Al acercarse al margen del río, los estridentes gritos de los carroñeros llenaron el aire: cuervos, grajos y urracas en su mayoría, pero también había otros. Halcones, águilas e incluso una o dos lechuzas, revoloteando en apretados círculos sobre los árboles.
Bran se detuvo al borde del agua. El suelo blando de la ribera estaba revuelto y pisoteado de forma irregular, como sí una manada de jabalíes gigantes hubiera decidido arar el margen del río con sus colmillos. No había cadáveres a la vista, pero aquí y allí, las moscas zumbaban en nubes negras y espesas sobre charcos de sangre coagulada que había quedado estancada en las huellas de los cascos de los caballos. El aire era pesado y fétido, como el repugnante aroma de la muerte.
Bran desmontó y se dirigió a pie hacia el camino donde el grueso de la batalla había tenido lugar. Miró al suelo y vio que, en el lugar donde pisaba, la tierra tomaba un profundo tono escarlata, donde la sangre de los guerreros había impregnado el suelo en el que murieron.
— Aquí es donde ocurrió -musitó el hermano Ffreol-. Aquí es donde cayeron los guerreros de Elfael.
— Sí -confirmó Iwan, con el rostro sombrío y gris por la fatiga y el dolor-. Aquí es donde nos emboscaron y fuimos masacrados. -Alzó la mano y señaló el ancho recodo del río-. Ahí, Brychan cayó allí -dijo-. Cuando lo alcancé, el agua ya se había llevado su cuerpo.

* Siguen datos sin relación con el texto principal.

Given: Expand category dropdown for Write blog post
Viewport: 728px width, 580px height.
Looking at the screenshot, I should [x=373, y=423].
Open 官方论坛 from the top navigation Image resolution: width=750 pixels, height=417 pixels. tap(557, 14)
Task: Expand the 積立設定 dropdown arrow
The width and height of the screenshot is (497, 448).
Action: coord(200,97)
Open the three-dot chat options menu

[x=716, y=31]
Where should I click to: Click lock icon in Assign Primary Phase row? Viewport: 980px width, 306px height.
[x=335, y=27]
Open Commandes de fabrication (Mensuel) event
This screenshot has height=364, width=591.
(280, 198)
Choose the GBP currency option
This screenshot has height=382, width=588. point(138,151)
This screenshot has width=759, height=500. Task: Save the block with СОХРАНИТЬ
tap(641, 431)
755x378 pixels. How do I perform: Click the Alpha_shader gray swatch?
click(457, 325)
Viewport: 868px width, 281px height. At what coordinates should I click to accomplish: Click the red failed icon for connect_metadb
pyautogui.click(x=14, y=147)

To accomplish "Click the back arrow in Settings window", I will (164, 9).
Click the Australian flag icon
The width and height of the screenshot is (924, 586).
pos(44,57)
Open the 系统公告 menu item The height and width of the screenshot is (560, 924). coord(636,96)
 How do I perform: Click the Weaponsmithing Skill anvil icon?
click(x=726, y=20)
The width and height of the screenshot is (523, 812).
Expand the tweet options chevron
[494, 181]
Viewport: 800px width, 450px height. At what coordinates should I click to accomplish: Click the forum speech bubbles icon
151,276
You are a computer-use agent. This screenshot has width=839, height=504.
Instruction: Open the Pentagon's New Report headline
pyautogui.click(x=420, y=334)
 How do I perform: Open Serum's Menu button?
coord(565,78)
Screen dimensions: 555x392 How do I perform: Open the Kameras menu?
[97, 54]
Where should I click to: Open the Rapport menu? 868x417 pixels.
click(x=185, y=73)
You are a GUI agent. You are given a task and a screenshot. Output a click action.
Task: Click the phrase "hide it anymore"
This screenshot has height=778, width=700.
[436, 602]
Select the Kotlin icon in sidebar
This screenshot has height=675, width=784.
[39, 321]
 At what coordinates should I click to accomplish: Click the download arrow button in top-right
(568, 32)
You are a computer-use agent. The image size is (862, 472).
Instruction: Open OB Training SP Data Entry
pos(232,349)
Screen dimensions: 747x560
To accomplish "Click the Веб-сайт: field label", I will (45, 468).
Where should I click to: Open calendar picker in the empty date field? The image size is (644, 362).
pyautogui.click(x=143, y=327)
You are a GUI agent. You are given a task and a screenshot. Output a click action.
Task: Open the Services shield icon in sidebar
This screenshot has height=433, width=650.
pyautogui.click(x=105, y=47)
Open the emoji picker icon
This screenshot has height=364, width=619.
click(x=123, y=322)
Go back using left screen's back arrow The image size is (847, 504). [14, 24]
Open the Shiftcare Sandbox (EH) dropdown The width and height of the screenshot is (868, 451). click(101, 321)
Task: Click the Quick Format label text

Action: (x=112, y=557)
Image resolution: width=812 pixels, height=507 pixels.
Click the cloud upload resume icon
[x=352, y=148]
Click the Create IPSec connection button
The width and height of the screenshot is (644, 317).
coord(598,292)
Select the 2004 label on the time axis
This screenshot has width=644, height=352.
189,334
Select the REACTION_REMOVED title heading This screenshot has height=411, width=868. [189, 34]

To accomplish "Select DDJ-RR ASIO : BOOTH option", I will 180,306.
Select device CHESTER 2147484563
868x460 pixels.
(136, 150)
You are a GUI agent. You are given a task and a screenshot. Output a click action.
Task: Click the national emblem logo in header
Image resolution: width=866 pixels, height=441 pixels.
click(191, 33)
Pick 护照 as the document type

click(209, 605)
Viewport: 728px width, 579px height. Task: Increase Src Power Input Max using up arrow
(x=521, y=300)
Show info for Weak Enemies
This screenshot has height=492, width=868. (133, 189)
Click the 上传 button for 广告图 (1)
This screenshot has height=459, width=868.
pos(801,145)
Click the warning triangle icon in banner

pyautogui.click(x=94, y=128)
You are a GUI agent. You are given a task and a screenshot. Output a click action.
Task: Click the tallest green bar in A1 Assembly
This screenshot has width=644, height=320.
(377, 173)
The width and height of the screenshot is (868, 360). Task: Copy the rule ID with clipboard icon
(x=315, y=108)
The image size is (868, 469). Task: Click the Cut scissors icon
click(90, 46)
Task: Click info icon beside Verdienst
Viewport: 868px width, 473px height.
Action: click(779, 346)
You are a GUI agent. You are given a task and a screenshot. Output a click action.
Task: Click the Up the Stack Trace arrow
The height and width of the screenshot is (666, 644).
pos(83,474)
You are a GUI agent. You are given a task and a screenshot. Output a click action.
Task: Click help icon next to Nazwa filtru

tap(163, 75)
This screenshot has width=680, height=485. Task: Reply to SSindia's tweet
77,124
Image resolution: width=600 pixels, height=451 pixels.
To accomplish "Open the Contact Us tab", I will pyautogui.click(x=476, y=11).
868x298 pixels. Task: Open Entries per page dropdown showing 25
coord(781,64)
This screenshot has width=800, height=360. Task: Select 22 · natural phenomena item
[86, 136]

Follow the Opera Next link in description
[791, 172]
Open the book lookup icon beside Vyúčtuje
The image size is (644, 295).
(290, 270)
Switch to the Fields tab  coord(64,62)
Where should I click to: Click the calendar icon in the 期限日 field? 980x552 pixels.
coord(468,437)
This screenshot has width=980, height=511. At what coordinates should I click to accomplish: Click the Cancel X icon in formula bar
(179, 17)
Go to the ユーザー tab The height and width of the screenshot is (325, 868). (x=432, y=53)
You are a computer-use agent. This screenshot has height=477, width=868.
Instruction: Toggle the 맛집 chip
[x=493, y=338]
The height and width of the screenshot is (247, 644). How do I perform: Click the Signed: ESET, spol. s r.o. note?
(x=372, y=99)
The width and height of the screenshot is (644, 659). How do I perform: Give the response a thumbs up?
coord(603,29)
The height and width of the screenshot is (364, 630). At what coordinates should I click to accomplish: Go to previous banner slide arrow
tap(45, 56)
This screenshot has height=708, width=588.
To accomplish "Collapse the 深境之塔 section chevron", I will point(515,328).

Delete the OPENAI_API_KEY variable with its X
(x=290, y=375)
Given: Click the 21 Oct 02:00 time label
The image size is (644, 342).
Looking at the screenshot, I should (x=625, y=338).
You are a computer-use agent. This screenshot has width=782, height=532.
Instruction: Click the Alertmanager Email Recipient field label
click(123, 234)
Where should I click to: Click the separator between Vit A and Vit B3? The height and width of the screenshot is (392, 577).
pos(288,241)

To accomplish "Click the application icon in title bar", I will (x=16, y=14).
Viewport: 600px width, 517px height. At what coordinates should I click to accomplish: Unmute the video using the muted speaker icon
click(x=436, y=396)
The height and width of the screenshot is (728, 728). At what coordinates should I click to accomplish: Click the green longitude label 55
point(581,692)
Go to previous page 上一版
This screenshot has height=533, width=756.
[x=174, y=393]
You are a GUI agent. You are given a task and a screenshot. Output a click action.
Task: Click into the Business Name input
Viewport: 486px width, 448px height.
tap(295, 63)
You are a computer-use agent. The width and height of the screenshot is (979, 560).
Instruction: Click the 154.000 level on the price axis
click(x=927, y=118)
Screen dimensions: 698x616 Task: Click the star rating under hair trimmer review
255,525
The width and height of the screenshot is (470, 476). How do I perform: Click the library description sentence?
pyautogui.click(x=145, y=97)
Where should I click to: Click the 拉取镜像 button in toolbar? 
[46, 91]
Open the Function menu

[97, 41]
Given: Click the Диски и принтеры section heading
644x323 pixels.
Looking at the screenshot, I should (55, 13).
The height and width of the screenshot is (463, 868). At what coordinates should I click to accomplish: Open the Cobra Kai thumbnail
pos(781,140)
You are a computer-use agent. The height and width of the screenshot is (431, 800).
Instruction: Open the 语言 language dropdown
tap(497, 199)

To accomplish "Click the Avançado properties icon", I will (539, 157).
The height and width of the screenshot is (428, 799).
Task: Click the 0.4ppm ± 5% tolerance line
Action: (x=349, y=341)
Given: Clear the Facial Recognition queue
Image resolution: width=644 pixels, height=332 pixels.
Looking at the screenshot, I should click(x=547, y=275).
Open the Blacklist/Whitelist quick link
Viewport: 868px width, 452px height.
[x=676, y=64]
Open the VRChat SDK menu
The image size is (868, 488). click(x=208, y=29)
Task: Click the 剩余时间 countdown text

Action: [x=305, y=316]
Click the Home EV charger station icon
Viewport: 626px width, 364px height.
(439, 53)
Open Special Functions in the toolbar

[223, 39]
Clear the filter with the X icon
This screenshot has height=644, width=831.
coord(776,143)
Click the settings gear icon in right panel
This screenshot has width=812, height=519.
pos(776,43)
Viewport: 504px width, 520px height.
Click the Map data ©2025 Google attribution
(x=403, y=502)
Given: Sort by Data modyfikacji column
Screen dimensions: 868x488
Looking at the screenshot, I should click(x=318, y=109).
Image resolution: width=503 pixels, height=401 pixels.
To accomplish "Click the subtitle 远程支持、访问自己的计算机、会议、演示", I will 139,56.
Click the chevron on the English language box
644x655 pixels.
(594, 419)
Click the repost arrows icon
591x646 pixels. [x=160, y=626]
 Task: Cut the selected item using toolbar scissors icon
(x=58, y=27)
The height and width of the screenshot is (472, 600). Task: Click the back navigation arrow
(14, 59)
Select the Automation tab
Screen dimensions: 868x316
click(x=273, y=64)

Bran, con los labios tan fruncidos que semejaban una fina línea blanca, miró al agua y no dijo nada. Hubo un tiempo en el que pudiera haber sentido una punzada de dolor por la muerte de su padre, pero ahora no. Años de agravios acumulados habían apartado a su padre de sus afectos. La pena, por sí misma, no podía vencer el rencor y la amargura, ni superar la dolorosa distancia entre ambos. Susurró una fría despedida y se volvió, una vez más, hacia el campo de batalla.
Imágenes de caos acudieron a su mente: una desesperada batalla entre los britanos, trágicamente inferiores en número y apenas armados, y pesados y corpulentos caballeros francos, guarnecidos con cotas de malla. Vio una neblina sangrienta pender como una gasa en el aire, por encima de la matanza y oyó el eco de los aceros entrechocando, de los filos cortando la madera y el hueso, los efímeros gritos y relinchos de hombres y caballos mientras morían.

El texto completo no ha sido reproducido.